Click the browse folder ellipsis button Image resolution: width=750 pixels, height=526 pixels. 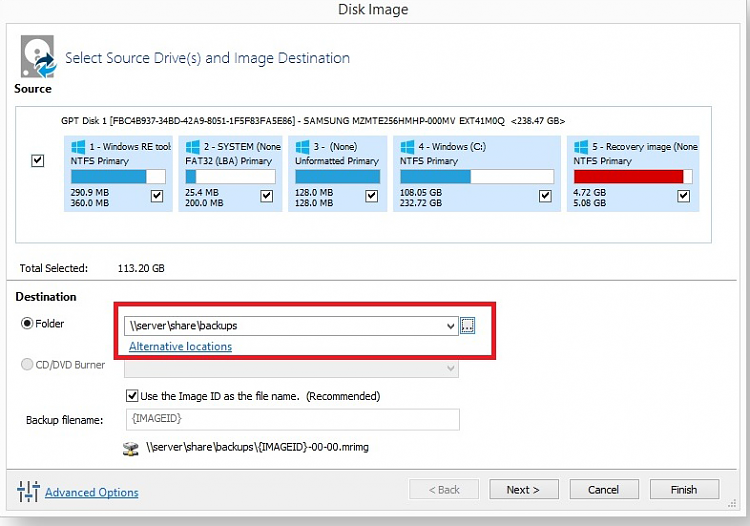[x=467, y=326]
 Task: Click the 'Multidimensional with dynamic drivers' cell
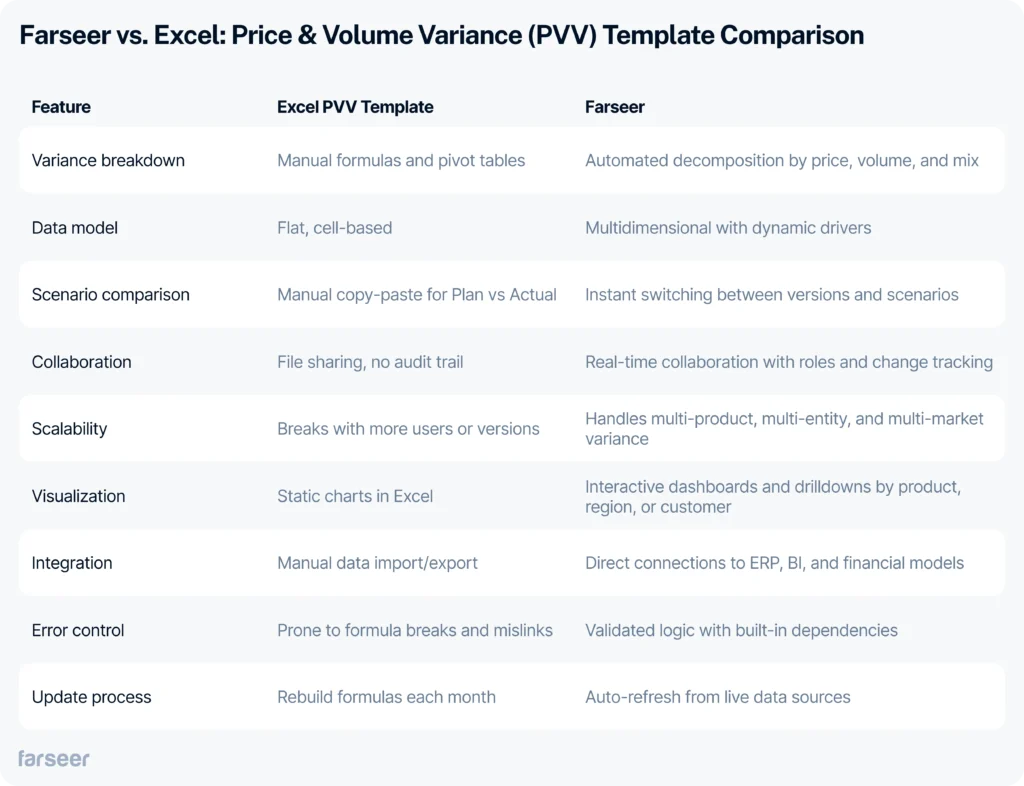tap(728, 228)
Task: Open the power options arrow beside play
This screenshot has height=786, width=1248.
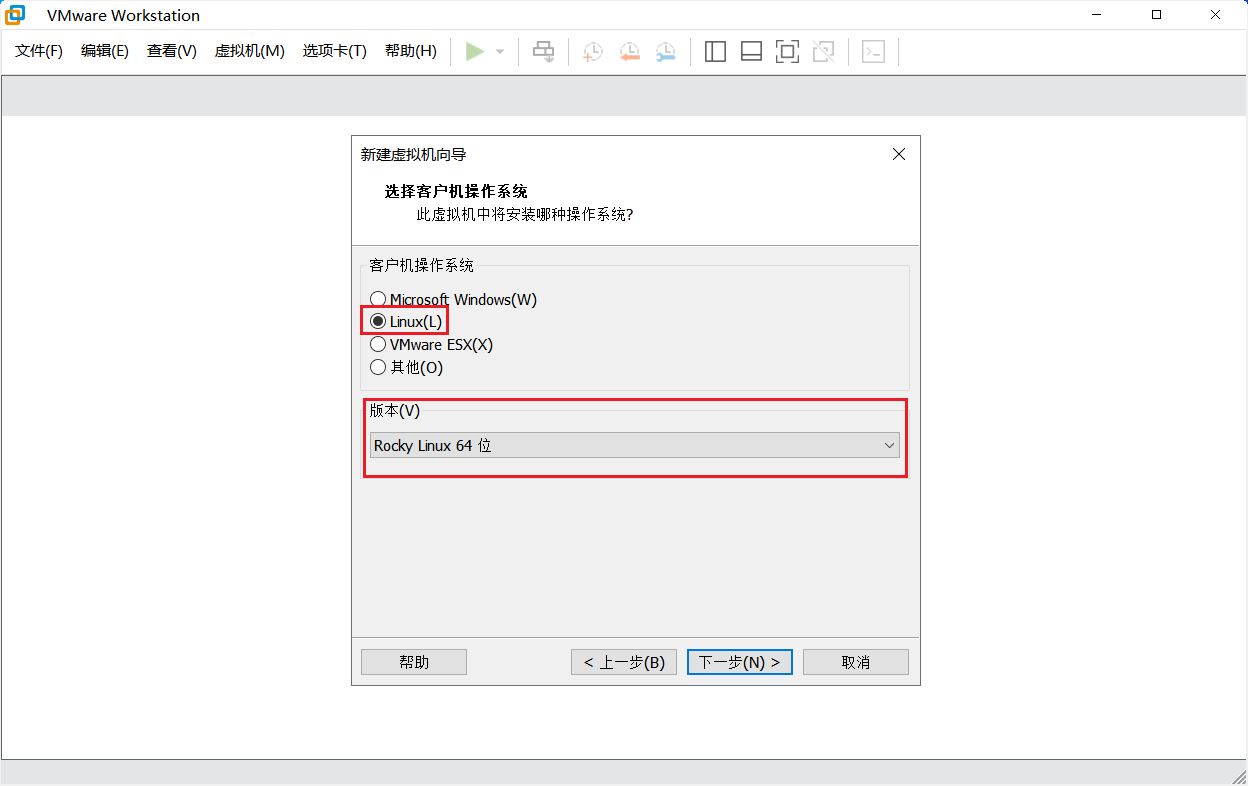Action: coord(500,52)
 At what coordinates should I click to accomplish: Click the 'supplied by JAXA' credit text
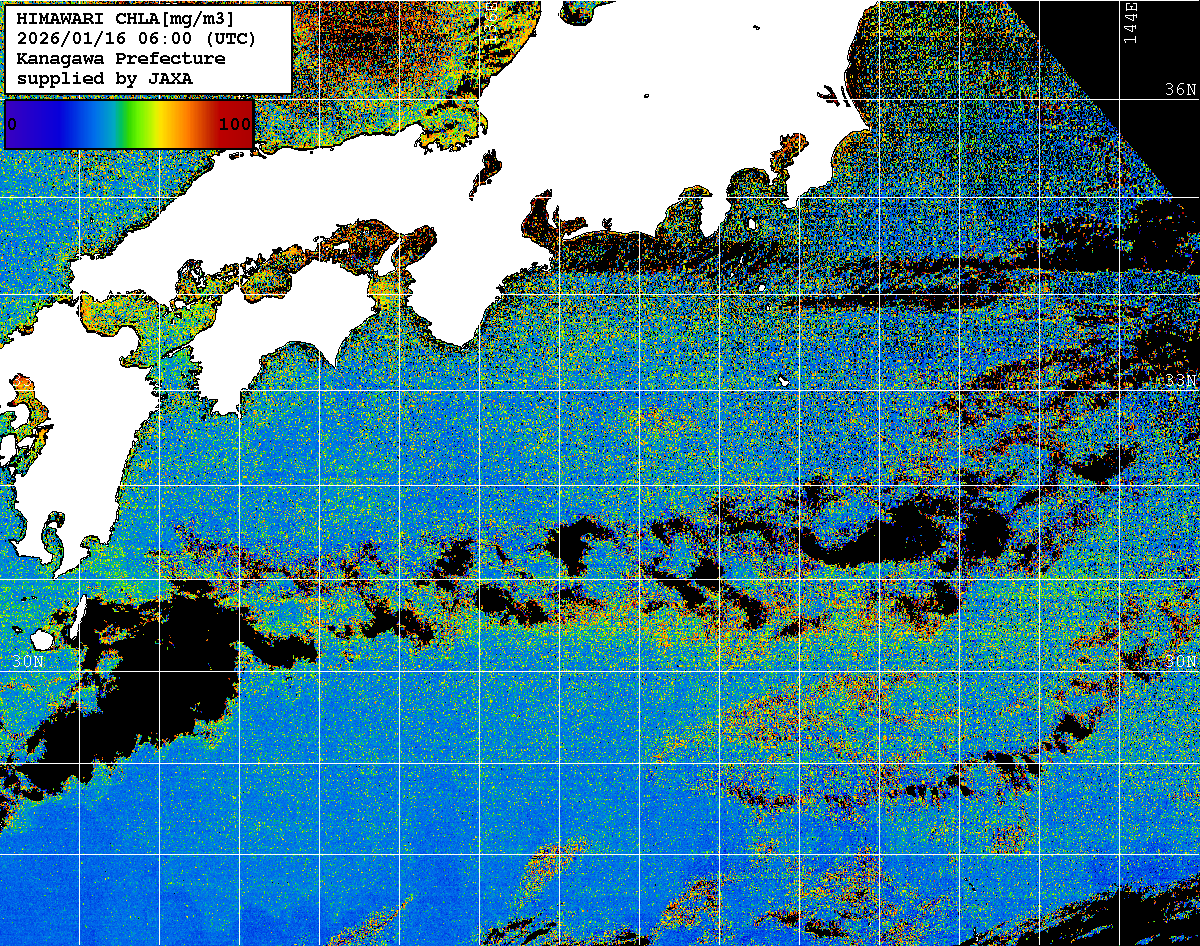[x=105, y=78]
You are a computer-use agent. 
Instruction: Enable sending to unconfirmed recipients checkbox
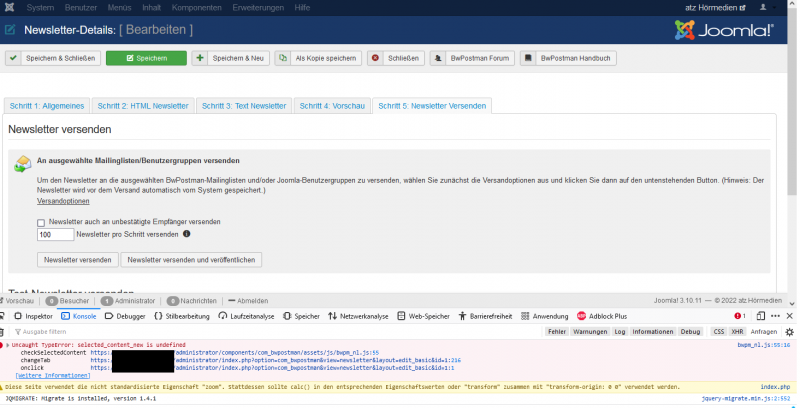pos(41,222)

####

Problem details
Starting at the line that contains "At what coordinates", write out exactly each line through the last one in the listing above, leaving out the pictures and adding nothing else.

Answer for this exercise
 At what coordinates should I click to accomplish: Click the 'supplied by JAXA' credit text
[x=105, y=78]
You are a computer-use agent. 
Instruction: Enable sending to unconfirmed recipients checkbox
pos(41,222)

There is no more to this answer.